En France, l’usage des armes par les forces de l’ordre est considéré comme un sujet sensible, sur lequel les autorités ne s’étendent pas. Très peu de données sont rendues publiques. Depuis 2012, la police nationale dispose pourtant d’un outil centralisé, qui recense tous les tirs effectués par ses agents avec leur arme de service, mais aussi avec les armes longues, les lanceurs de balles de défense (LBD), les pistolets à impulsion électrique (Taser) et les grenades de désencerclement. Ce grand fichier s’appelle « Traitement relatif au suivi de l’usage des armes » (TSUA). Après chaque tir (y compris accidentel ou hors service), le fonctionnaire doit remplir une fiche détaillée sur l’intranet de la police. Il indique les circonstances – date, heure, lieu, contexte, position des uns et des autres –, le nombre de munitions tirées, les éventuelles blessures infligées. Une fois validé par sa hiérarchie, ce compte-rendu est transmis à l’IGPN, la police des polices. Le fichier TSUA représente une mine d’informations, jalousement gardée par l’administration. À notre grand désarroi.
Lors de sa dernière conférence de presse annuelle, en avril 2018, l’IGPN a esquissé un bilan (oral) de l’usage des armes à feu par la police au cours de l’année précédente. Elle ne le fait pas tous les ans (et jamais par écrit), nous obligeant à nous replonger dans des rapports épars, tantôt parlementaires, tantôt confidentiels, pour reconstituer le graphique ci-dessous. En 2017, comme nous l’avons déjà écrit dans cette série, la police française a donc tiré à 394 reprises (contre 91 pour la gendarmerie), en augmentation de 54,5 % par rapport à 2016. Si l’IGPN a fait un premier pas vers la transparence, rien ne l’oblige à renouveler l’exercice cette année. En tout cas, d’après des sources internes, le nombre total de tirs d’armes à feu serait en nette diminution en 2018, côté police comme côté gendarmerie, sans que cette baisse soit forcément explicable.

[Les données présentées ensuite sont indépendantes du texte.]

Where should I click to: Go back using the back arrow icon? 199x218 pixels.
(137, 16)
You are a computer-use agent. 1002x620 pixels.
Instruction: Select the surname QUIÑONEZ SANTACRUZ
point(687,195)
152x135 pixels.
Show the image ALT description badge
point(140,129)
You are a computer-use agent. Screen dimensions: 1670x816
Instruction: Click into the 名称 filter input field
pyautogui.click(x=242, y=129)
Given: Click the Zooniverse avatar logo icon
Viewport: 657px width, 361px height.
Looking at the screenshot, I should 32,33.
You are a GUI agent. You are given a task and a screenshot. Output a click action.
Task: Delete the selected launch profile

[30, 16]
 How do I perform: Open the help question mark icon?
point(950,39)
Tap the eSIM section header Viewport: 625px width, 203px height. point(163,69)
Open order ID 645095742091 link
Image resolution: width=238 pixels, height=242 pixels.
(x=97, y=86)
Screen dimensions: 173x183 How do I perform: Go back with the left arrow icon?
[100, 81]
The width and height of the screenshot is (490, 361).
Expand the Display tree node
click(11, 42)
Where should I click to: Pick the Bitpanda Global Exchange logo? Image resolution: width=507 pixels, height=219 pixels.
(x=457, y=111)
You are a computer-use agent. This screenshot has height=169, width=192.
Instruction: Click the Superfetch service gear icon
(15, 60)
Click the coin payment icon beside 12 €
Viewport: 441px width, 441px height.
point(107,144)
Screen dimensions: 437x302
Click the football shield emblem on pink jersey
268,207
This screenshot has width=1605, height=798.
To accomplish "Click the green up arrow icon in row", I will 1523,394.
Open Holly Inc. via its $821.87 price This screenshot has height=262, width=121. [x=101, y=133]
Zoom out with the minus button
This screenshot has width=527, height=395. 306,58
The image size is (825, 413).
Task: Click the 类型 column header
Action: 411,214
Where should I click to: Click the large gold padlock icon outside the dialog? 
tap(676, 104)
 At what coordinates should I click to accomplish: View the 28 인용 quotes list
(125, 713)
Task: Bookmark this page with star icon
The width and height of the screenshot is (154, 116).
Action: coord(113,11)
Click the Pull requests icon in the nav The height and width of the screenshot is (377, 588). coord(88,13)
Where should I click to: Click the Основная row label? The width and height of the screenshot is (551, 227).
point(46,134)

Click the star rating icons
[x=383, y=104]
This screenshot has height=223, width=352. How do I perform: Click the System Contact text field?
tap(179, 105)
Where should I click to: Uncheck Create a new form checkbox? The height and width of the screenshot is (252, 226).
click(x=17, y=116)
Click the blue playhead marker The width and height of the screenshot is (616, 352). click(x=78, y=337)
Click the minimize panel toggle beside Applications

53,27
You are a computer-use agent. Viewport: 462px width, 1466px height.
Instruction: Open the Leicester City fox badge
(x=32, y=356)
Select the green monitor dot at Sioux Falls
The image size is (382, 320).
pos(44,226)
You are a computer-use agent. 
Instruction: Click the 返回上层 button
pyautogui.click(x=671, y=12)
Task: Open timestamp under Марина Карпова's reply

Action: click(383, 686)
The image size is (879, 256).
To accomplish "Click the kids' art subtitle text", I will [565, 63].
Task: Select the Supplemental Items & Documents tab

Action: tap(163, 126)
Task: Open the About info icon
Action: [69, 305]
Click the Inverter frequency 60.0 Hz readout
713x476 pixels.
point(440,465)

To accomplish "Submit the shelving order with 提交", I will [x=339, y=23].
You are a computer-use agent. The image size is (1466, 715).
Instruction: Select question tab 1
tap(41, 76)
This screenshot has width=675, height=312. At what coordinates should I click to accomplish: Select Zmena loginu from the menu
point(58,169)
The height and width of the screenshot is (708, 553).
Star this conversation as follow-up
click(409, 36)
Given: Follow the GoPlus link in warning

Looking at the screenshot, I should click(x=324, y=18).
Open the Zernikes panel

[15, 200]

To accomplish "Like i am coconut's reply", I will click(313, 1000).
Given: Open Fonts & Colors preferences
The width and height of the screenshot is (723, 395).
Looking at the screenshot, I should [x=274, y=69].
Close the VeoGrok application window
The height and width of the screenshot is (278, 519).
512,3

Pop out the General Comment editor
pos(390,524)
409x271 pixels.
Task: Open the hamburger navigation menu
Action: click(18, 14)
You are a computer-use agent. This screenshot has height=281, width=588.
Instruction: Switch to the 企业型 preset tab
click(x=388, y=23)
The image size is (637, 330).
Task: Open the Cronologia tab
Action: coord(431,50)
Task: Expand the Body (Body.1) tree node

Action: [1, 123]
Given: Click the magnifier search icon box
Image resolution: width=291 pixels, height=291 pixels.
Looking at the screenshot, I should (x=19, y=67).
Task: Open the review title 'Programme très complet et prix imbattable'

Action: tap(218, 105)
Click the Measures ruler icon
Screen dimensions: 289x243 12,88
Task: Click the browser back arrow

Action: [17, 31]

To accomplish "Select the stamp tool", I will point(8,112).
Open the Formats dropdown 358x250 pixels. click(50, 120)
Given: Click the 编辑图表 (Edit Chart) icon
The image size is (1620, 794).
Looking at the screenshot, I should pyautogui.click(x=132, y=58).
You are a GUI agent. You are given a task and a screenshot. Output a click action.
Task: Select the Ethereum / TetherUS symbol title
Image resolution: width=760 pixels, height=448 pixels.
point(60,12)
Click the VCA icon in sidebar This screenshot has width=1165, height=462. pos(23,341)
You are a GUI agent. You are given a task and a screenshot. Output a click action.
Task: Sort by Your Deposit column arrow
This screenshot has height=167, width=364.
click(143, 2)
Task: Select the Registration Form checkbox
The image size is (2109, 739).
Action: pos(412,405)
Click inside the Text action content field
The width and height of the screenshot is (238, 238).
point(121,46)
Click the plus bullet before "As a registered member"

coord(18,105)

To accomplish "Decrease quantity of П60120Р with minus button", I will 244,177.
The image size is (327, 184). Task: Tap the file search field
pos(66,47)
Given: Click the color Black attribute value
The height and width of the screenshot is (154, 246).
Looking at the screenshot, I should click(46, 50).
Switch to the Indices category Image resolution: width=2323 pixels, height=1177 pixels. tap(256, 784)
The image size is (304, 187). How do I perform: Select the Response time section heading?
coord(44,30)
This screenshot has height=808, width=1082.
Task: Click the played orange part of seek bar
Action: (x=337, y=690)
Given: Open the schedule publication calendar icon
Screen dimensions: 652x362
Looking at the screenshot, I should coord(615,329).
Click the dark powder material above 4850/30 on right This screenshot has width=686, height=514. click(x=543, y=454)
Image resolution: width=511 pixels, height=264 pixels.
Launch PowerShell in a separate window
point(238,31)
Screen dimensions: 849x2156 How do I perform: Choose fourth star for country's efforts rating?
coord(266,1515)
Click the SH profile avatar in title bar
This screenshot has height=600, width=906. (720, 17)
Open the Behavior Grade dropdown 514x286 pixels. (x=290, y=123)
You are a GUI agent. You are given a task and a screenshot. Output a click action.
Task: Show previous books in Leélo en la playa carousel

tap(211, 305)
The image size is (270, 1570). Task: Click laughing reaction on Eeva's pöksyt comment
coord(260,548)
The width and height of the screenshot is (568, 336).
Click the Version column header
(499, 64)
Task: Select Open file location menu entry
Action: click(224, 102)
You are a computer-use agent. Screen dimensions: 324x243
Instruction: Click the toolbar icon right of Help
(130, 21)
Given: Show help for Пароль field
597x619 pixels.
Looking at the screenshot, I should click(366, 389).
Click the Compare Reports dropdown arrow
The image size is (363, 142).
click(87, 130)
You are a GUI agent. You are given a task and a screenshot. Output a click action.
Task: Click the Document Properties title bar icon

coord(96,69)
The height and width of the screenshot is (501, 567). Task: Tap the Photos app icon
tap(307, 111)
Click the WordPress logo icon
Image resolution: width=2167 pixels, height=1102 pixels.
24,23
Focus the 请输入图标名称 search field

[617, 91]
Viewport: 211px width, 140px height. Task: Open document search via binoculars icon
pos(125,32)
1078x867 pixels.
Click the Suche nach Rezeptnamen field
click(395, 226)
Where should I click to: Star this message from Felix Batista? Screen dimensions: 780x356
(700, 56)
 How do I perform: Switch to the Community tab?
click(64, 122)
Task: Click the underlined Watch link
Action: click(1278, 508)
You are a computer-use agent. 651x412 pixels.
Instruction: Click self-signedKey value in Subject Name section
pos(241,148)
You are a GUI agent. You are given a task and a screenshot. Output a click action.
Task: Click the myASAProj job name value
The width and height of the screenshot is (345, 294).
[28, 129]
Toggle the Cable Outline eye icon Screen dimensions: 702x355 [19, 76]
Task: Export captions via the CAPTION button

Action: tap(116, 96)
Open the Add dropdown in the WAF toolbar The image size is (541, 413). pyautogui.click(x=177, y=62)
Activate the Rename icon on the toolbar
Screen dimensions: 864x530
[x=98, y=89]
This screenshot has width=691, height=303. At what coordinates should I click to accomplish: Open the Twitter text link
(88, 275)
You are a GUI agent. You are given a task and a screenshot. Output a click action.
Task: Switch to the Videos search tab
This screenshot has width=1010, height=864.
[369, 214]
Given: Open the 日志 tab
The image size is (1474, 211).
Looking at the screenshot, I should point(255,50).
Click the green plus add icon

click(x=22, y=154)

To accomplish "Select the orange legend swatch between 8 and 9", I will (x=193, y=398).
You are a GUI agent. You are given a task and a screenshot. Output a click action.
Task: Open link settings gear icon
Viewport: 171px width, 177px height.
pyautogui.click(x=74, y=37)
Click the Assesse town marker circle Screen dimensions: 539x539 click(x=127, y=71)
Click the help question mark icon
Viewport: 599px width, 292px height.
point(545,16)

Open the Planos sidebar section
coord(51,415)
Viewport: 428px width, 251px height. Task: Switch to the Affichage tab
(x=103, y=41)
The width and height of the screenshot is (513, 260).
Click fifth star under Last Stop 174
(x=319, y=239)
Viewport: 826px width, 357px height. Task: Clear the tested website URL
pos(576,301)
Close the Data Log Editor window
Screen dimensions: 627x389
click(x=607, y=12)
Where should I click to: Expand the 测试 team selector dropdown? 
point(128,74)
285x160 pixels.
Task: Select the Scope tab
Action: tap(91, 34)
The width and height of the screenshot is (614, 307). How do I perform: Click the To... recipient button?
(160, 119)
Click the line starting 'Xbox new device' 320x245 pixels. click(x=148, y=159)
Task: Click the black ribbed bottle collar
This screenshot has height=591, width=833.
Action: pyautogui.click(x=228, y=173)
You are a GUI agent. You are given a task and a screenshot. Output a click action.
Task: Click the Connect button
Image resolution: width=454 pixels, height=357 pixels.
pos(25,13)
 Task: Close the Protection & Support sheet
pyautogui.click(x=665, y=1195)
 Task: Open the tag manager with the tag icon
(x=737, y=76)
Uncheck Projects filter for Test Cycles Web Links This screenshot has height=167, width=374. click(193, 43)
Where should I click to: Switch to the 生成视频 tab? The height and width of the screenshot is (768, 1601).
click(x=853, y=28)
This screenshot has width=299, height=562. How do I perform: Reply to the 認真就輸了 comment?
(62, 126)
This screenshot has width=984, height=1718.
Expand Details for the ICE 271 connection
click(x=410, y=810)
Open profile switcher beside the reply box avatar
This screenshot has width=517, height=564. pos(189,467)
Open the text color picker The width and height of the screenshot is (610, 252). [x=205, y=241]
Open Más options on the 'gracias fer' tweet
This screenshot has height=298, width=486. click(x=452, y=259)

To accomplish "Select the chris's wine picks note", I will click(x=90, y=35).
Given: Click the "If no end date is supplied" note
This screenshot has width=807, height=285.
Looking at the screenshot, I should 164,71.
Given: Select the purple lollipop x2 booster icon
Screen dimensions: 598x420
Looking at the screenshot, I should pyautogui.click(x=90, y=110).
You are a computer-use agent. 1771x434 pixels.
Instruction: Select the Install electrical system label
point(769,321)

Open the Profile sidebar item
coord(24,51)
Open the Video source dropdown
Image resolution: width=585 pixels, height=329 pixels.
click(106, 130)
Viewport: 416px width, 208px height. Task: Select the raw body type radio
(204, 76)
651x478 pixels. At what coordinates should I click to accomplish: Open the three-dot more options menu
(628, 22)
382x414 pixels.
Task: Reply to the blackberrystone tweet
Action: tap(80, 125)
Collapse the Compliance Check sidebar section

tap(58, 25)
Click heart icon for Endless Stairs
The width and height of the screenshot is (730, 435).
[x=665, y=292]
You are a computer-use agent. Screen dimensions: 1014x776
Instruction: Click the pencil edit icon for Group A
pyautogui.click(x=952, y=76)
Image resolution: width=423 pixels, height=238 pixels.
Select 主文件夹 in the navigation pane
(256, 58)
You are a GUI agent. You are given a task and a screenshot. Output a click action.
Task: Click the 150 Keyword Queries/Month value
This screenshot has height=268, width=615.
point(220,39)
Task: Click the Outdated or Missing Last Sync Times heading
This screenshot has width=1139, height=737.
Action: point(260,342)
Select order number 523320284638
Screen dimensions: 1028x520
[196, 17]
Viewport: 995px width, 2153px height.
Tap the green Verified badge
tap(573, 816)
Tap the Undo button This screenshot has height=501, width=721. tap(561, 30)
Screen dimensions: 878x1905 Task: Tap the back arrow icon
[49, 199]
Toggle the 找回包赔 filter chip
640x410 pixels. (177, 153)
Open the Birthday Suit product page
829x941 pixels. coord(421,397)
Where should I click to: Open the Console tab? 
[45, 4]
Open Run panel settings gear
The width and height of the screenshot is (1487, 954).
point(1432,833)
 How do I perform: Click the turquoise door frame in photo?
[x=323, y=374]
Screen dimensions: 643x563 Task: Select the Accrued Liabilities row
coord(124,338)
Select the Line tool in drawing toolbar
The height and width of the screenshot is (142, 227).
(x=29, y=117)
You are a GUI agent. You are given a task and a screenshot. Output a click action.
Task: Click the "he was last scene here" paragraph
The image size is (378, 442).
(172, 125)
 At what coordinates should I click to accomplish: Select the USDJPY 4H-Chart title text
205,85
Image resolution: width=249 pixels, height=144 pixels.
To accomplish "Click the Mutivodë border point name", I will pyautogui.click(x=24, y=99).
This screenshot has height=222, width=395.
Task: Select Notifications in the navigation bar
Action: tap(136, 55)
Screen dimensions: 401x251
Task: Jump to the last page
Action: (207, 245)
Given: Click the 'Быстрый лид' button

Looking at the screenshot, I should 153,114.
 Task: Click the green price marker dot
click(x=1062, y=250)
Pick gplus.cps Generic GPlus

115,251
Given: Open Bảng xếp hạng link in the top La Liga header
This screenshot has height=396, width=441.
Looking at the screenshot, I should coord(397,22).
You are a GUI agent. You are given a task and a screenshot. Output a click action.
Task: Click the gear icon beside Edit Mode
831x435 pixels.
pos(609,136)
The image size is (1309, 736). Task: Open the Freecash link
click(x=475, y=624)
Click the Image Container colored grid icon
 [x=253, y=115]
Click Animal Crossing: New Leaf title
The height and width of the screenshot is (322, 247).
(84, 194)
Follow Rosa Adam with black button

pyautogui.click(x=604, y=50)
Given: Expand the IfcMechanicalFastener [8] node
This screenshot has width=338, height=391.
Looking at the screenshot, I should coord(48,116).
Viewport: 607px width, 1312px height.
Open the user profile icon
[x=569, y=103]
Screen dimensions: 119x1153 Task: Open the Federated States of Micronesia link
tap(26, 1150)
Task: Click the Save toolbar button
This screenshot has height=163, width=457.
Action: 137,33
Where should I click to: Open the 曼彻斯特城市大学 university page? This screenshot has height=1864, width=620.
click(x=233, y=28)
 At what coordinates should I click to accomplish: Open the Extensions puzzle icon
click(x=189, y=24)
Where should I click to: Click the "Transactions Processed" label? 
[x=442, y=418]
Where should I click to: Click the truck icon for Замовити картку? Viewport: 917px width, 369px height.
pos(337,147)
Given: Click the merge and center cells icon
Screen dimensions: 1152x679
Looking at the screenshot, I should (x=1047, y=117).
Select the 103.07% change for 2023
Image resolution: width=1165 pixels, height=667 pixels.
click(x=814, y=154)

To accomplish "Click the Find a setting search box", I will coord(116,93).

Dès la phase de préparation de cette série, nous avons souhaité nous entretenir avec l’IGPN au sujet du TSUA, pour mieux comprendre comment l’institution analyse les données qu’il contient. Dans ses rapports annuels, l’IGPN souligne en effet son utilité, pour récolter des statistiques, repérer des tendances sur telle ou telle arme et s’y adapter en formulant des recommandations. Six mois après notre première demande, un commissaire divisionnaire a finalement été autorisé à nous répondre, préférant toutefois que son nom ne soit pas cité.